(Stored items)
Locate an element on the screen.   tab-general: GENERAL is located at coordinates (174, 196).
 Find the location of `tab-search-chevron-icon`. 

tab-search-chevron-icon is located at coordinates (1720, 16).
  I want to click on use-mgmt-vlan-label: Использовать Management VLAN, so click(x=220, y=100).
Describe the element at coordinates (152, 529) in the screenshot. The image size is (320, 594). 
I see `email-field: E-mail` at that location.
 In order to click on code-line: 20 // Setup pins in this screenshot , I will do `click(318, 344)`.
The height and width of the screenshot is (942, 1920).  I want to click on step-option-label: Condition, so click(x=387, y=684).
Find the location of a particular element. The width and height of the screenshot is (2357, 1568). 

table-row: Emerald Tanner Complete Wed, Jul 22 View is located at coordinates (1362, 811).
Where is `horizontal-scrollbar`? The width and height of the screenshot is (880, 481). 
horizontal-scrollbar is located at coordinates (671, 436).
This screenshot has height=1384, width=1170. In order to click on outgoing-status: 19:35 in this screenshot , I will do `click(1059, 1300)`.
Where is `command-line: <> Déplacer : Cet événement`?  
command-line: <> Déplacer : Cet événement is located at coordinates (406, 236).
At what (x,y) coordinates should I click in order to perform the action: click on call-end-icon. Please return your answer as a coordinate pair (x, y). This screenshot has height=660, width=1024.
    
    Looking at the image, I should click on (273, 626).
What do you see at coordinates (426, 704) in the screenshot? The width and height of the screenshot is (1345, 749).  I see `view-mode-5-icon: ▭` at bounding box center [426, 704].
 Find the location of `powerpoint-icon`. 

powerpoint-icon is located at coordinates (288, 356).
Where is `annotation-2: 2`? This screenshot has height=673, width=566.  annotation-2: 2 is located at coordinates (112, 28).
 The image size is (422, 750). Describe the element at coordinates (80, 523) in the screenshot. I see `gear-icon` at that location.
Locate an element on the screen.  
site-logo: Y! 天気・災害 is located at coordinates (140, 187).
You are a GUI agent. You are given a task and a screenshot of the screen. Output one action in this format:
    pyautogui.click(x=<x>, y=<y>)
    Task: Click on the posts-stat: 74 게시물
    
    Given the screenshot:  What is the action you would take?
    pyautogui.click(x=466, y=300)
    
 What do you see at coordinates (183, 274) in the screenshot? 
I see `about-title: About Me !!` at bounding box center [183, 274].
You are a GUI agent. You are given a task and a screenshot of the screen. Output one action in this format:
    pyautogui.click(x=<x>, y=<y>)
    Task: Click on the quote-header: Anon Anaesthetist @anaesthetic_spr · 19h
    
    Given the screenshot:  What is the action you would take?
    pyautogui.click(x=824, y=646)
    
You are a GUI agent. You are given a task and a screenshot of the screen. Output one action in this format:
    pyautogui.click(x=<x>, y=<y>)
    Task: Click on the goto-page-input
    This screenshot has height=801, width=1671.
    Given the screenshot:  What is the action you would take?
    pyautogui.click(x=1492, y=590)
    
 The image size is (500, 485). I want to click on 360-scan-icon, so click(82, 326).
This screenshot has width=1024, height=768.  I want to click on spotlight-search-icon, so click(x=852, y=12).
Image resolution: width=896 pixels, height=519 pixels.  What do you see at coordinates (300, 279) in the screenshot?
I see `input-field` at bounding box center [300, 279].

» **Task directions**: Rewrite all of the records above, replacing "GUI agent" with "interface agent" and leaving everything else unchanged.

» **Response**:
Locate an element on the screen.   tab-general: GENERAL is located at coordinates (174, 196).
 Find the location of `tab-search-chevron-icon`. 

tab-search-chevron-icon is located at coordinates (1720, 16).
  I want to click on use-mgmt-vlan-label: Использовать Management VLAN, so click(x=220, y=100).
Describe the element at coordinates (152, 529) in the screenshot. The image size is (320, 594). 
I see `email-field: E-mail` at that location.
 In order to click on code-line: 20 // Setup pins in this screenshot , I will do `click(318, 344)`.
The height and width of the screenshot is (942, 1920).  I want to click on step-option-label: Condition, so click(x=387, y=684).
Find the location of a particular element. The width and height of the screenshot is (2357, 1568). 

table-row: Emerald Tanner Complete Wed, Jul 22 View is located at coordinates (1362, 811).
Where is `horizontal-scrollbar`? The width and height of the screenshot is (880, 481). 
horizontal-scrollbar is located at coordinates (671, 436).
This screenshot has height=1384, width=1170. In order to click on outgoing-status: 19:35 in this screenshot , I will do `click(1059, 1300)`.
Where is `command-line: <> Déplacer : Cet événement`?  
command-line: <> Déplacer : Cet événement is located at coordinates (406, 236).
At what (x,y) coordinates should I click in order to perform the action: click on call-end-icon. Please return your answer as a coordinate pair (x, y). This screenshot has height=660, width=1024.
    
    Looking at the image, I should click on (273, 626).
What do you see at coordinates (426, 704) in the screenshot? The width and height of the screenshot is (1345, 749).  I see `view-mode-5-icon: ▭` at bounding box center [426, 704].
 Find the location of `powerpoint-icon`. 

powerpoint-icon is located at coordinates (288, 356).
Where is `annotation-2: 2`? This screenshot has height=673, width=566.  annotation-2: 2 is located at coordinates (112, 28).
 The image size is (422, 750). Describe the element at coordinates (80, 523) in the screenshot. I see `gear-icon` at that location.
Locate an element on the screen.  
site-logo: Y! 天気・災害 is located at coordinates (140, 187).
You are a interface agent. You are given a task and a screenshot of the screen. Output one action in this format:
    pyautogui.click(x=<x>, y=<y>)
    Task: Click on the posts-stat: 74 게시물
    
    Given the screenshot:  What is the action you would take?
    pyautogui.click(x=466, y=300)
    
 What do you see at coordinates (183, 274) in the screenshot? 
I see `about-title: About Me !!` at bounding box center [183, 274].
You are a interface agent. You are given a task and a screenshot of the screen. Output one action in this format:
    pyautogui.click(x=<x>, y=<y>)
    Task: Click on the quote-header: Anon Anaesthetist @anaesthetic_spr · 19h
    
    Given the screenshot:  What is the action you would take?
    pyautogui.click(x=824, y=646)
    
You are a interface agent. You are given a task and a screenshot of the screen. Output one action in this format:
    pyautogui.click(x=<x>, y=<y>)
    Task: Click on the goto-page-input
    This screenshot has height=801, width=1671.
    Given the screenshot:  What is the action you would take?
    pyautogui.click(x=1492, y=590)
    
 The image size is (500, 485). I want to click on 360-scan-icon, so click(82, 326).
This screenshot has width=1024, height=768.  I want to click on spotlight-search-icon, so click(x=852, y=12).
Image resolution: width=896 pixels, height=519 pixels.  What do you see at coordinates (300, 279) in the screenshot?
I see `input-field` at bounding box center [300, 279].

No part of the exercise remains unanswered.